If you follow AI news, even casually, you’re accustomed to having your mind blown at fairly regular intervals. This week, however, I witnessed something more unsettling than corporate boards playing Game of Thrones with technology that could destroy humanity, and it came from a brief demo in a YouTube video on Mathew Berman’s channel (If you’re unfamiliar with his excellent content, you can find it here).
The demo was of Otherside AI’s new code called Self Operating Computer https://github.com/OthersideAI and a few days after watching it I’m still shuffling around murmuring to myself and thinking about it. Self Operating Computer is described by its creators as “A framework to enable multimodal models to operate a computer” and, based on Matt’s demo, this is exactly what it does. The install was quick and easy and the prompt was straightforward. It appears to work by taking screenshots of your screen and using that context (with API integration to an LLM such as GPT4v) to operate your mouse and keyboard.
And, for me, that is the astounding part. Having a system that can actually operate your PC/Mac the same way a human would opens up possibilities that I won’t embarrass myself to try to list except to say that accessibility innovations, improved learning techniques, and business automation feel like obvious places to start. Oh, and yeah, I suppose you could use it to move your mouse to keep your Teams/Slack status green as well.
Before we get to the terrifying part, if you’re unfamiliar with Open AI’s GPT Vision, it is essentially a method of using images as a way to communicate with an LLM. Generating analysis from an image of a chart, transcribing hand written notes, and creating an application from a sketch are all ideas that are being explored by GPT4 users already. It’s really quite amazing in terms of its ability to decipher things in images that humans can and cannot see. Several great examples of this can be found in this video by Andrej Karpathy (which you can find here) . You can skip to the 50:30 mark of the video to see the examples, but watching the whole thing is definitely worth your time regardless of how much, or little, you know about AI/LLMs.
Back to the point, what I find unsettling, and just a little terrifying, is the kind of information that is sent to the LLM in order to provide enough context for the LLM to know how to control the host. The installation and running of code on a host by a would be attacker is complex, but the market is full of techniques to do that already (think RDP, TeamViewer, etc. not to mention the ones that uhhh, are ‘commercially available’). The challenge in today’s security market isn’t to stop every attack, which is impossible, but to make it as hard as possible for attackers to successfully attack yournetwork/host/server/account.
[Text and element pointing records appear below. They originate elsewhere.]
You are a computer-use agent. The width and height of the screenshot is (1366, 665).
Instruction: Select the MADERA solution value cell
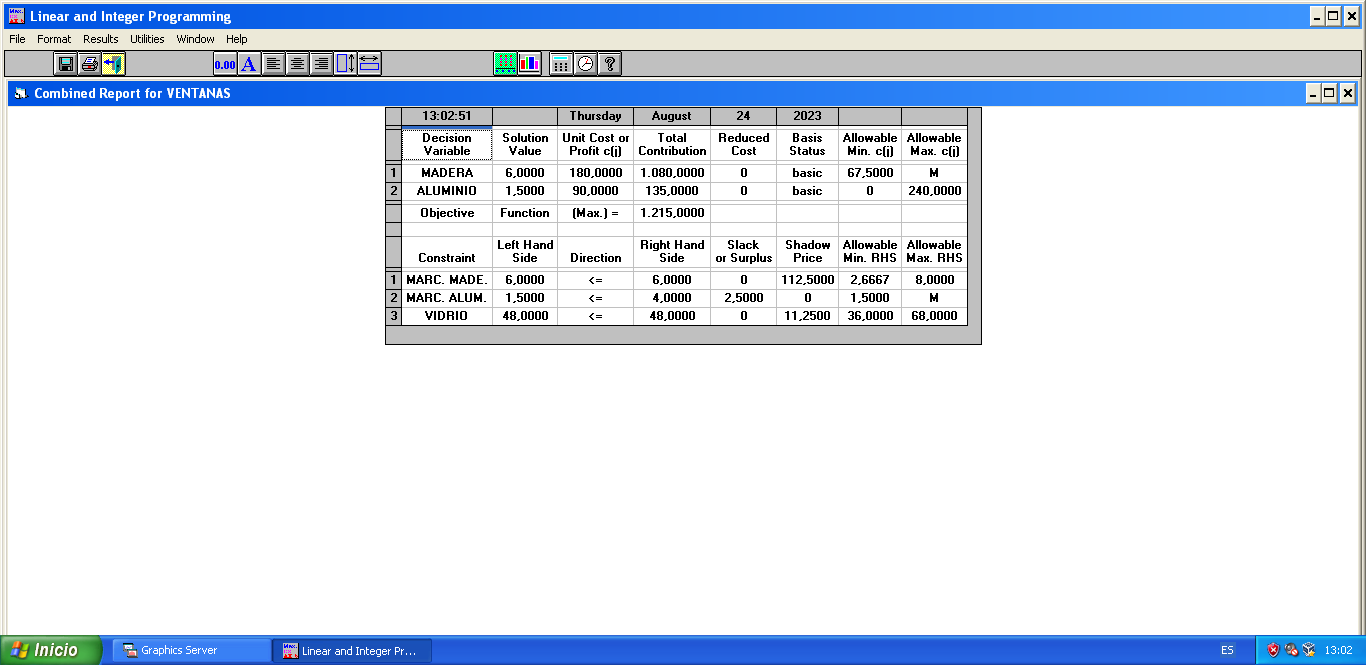(x=524, y=172)
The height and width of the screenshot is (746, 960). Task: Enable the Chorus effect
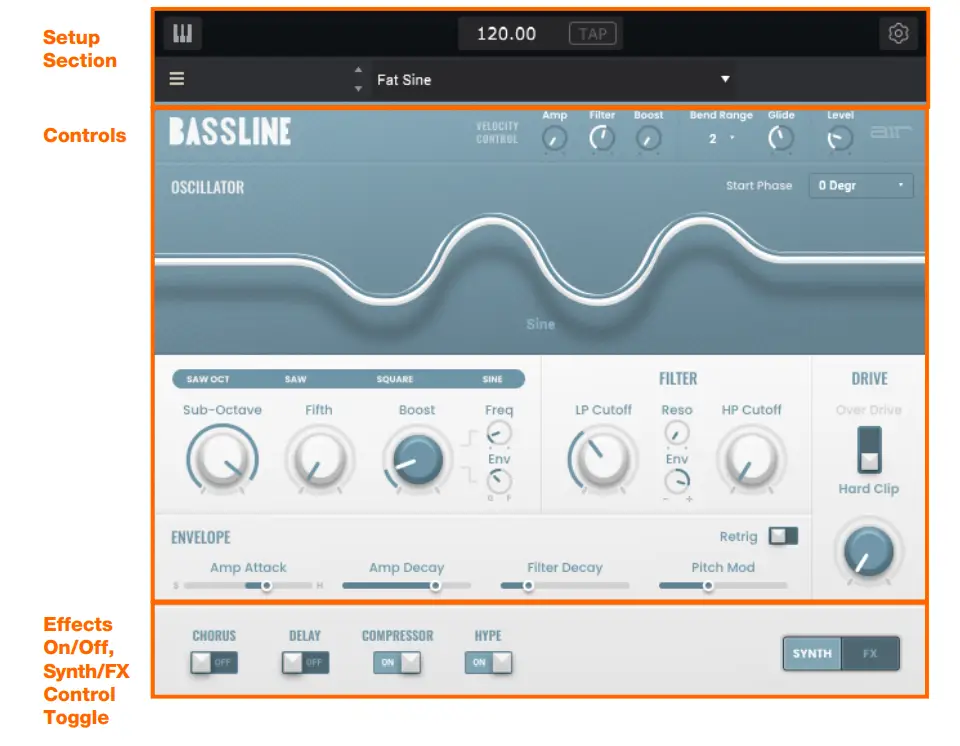point(213,661)
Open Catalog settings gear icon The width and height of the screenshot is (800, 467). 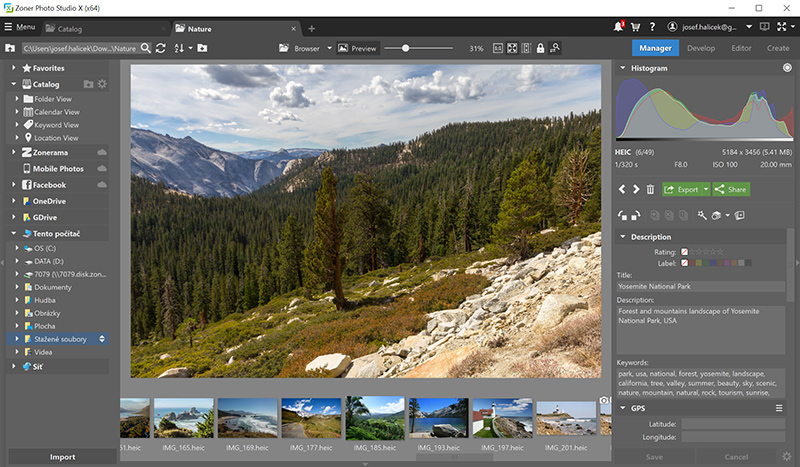click(102, 85)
Sending pictures of your desktop to an LLM reminds me of the days when hackers would post over-the-shoulder pictures, mostly in airports, of people’s laptop screens and laughing about the details they were able to glean from them.
If you’re trying to keep your laptop secure, sharing information such as this makes it just too easy for someone looking to make your life miserable:
- Operating System
- VPN Client
- Installed software
- Installed corporate software (think M365, G-Suite, etc.)
- Your role in the company (got Terminal open? — you’re likely not an executive / CRM open? You’re in sales, etc.)
- Do you update your software? Has Chrome been patched? (That red “Update” button tells a story)
- Phishing fodder (Do you shop on Amazon? Is that a backpack I see you’re researching? Are you expecting a FedEx package?)
This notion of using images (or video) from your laptop is coming at us fast; there are commercially-available products doing exciting things in this space such as Rewind https://www.rewind.ai and Backtrack https://usebacktrack.com and I’m certain there will be more soon.
..but back to Mathew Berman’s video. You can hear the fear in his voice as he hands complete control of his laptop to ‘something else’ and I think that fear is justified. This technology could definitely help people that need it…It’s just that I’ve got questions about the information in the prompt that is sent to the LLM and I can’t shake the feeling that ‘unintended consequences’ might be a common phrase in the coming weeks and months.